Where any person has a right apart from the provisions of this Act and of the Personal Injuries (Emergency Provision) Act, 1962 (59 of 1962), to receive compensation (whether in the form of gratuity, pension, compassionate payment or otherwise) or damages from an employer in respect of a personal injury in respect of which compensation is payable under this Act, the right shall extend only to so much of such compensation or damages as exceeds the amount of compensation payable under this Act.



Where any person in the employ of Government has under the rules regulating the conditions of his service a right apart from the provisions of this Act or of the Personal Injuries (Emergency Provisions) Act, 1962 (59 of 1962), to receive any sum, whether as extraordinary pension, gratuity, compassionate payment or damages, from the Government in respect of a personal injury in respect of which compensation is payable under this Act, then, notwithstanding anything contained in this Act or the Personal Injuries (Emergency Provisions) Act, 1962, that person shall have the right to receive the sum admissible under those rules and if the sum so admissible is less than the amount payable as compensation under this Act and the Personal Injuries (Emergency Provisions) Act, 1962, then, he shall have a further right to receive an amount equal to the difference between the sum admissible under those rules and the amount of compensation payable under this Act.



(1) The compensation payable under this Act shall, be as follows:-
 
(a) Where death results from the injury, the amount payable in a like case under the Workmen's Compensation Act, 1923 (8 of 1923), reduced by the value in lump sum of the amount payable under the Personal Injuries (Emergency Provisions) Act, 1962 (59 of 1962);

(b) Where permanent total disablement results from the injury, the amount payable in a like case under the Workmen's Compensation Act, 1923 (8 of 1923), reduced by the value in lump sum of the amount payable under the Personal Injuries (Emergency Provisions) Act, 1962 (59 of 1962); 

(c) Where permanent partial disablement results from the injury-
 
(i) In the case of an injury specified in the Schedule-such percentage of the compensation which would have been payable in the case of permanent total disablement as is specified therein as being the percentage of disablement;

(ii) In the case of an injury not specified in the Schedule-the percentage of such compensation specified in the Schedule for disablement held by a competent medical authority acting under the Scheme made under the Personal Injuries (Emergency Provisions) Act, 1962 (59 of 1962), to be of corresponding degree;

(iii) Where more injuries than one are sustained-the aggregate of the compensation payable in respect of those injuries, so however as not to exceed in any case the compensation which would have been payable if permanent total disability has resulted from the injuries;

(d) Where temporary disablement, whether total or partial, results from the injury, the half-monthly payments payable in a like case under the Workmen's Compensation Act, 1923 (8 of 1923), reduced in each case, so long as he receives any payment under the Scheme made under the Personal Injuries (Emergency Provisions) Act, 1962 (59 of 1962), by the amount payable under the said Scheme.

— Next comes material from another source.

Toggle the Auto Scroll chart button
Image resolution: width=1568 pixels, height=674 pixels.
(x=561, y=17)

(2) Where the monthly wages of a workman are more than five hundred rupees, the compensation payable under this Act shall be the amount payable under the provisions of sub-Section (1) in the case of a workman whose monthly wages are more than four hundred rupees.

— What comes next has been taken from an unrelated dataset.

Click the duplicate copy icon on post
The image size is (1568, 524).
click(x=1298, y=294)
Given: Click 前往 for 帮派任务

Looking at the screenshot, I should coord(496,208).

(1) The Central Government shall, by notification, put into operation a Scheme to be called the Personal Injuries (Compensation Insurance) Scheme whereby provision is made for all matters necessary to give effect to the purposes of this Act and whereby the Central Government undertakes, in relation to employers of workmen to whom this Act applies, the liabilities of insuring such employers against liabilities incurred by them to workmen under this Act and the Scheme:

1*[Provided that different Schemes shall be put into operation in relation to different period of emergency.]

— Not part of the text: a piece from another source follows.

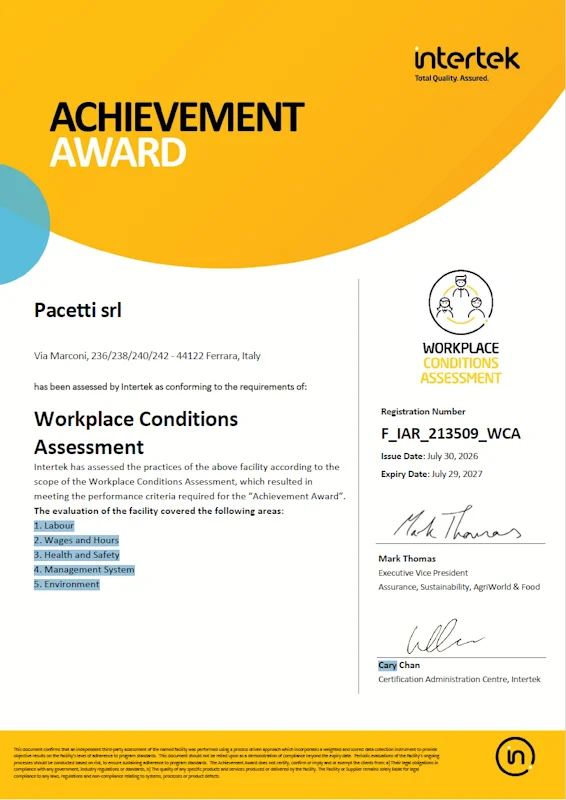This screenshot has width=566, height=800.
Task: Select the highlighted '1. Labour' list item
Action: tap(54, 526)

(2) The Scheme shall Section that any liability of the Central Government as insurer under the Scheme is determined by a policy of insurance issued in the prescribed form by a person acting on behalf of the Central Government.

(3) The Scheme may provide that it shall come into operation or shall be deemed to have come into operation on such date as may be specified therein.

(4) The scheme may be amended at any time by the Central Government.

(5) Without prejudice to the generality of the provisions of sub- Section (1), the scheme may-

(a) Make provisions regulating the payment of the compensation payable under this Act and the Scheme, including provisions for punishment by fine not exceeding two thousand rupees for the contravention of any requirement of the Scheme;

(b) Make provisions specifying the persons to whom and the proportions and manner in which payments under this Act shall be made;

(c) Make provisions for determining the value in lump sum of the amount payable under the Personal Injuries (Emergency Provisions) Act, 1962 (59 of 1962);

(d) Specify conditions or circumstances which will dis entitle a workman to the compensation payable under this Act, and make it an express or implied condition of any policy of insurance issued under the Scheme that the payment of compensation in defiance of such specification is not covered by the policy;

(e) Specify the conditions or circumstances under which, the compensation payable to a workman may be withheld, cancelled, reduced or reviewed if the award made under the Scheme made under the Personal Injuries (Emergency Provisions) Act, 1962 (59 of 1962), is withheld, cancelled, reduced or reviewed;

(f) Provide for cases in which an employer has of his own accord undertaken a part or the whole of the liability imposed by this Act;

(g) Provide for the final assessment of the total premium due on a policy of insurance under the Scheme either as the equivalent of all advance payments of premium already made by an employer, or as a percentage of the total wages bill of an employer for the periods with reference to which the amount of any advance payments made by him was fixed, or as a percentage of the total wages bill of an employer for a period of not less than twelve or more than fifteen months immediately, preceding the expiry of the period of the emergency, and for the assessment of the total premium due on a policy which has ceased to be in force before the expiry of the period of the emergency owing to the employer having gone out of business;

(h) Provide for the recovery from an employer of the total premium due on a policy of insurance including provision for its recovery by periodic advance payments of an amount based on a percentage of his total wages bill for any prescribed period, the separate funding of the payments so made by each employer, and the eventual adjustment of the total premium as finally assessed against the total of such periodic payments:

Provided that where the amount of the periodic payment based on the total wages bill of the prescribed period is less than eight rupees, it shall be increased to eight rupees:

Provided further that the first of such periodic payments shall, subject to the aforesaid minimum of eight rupees, be at such rate as the Central Government may specify in this behalf:

Provided further that such periodic payments shall not be more frequent than once in each quarter of a year:

Provided further that the rate of any periodic payment after the first shall, subject to the aforesaid minimum of eight rupees, be such as the Central Government may, after considering its liabilities under this Act, fix from time to time, and the Central Government may, where the total amount in the Fund so" requires, either waive or postpone any periodic payment.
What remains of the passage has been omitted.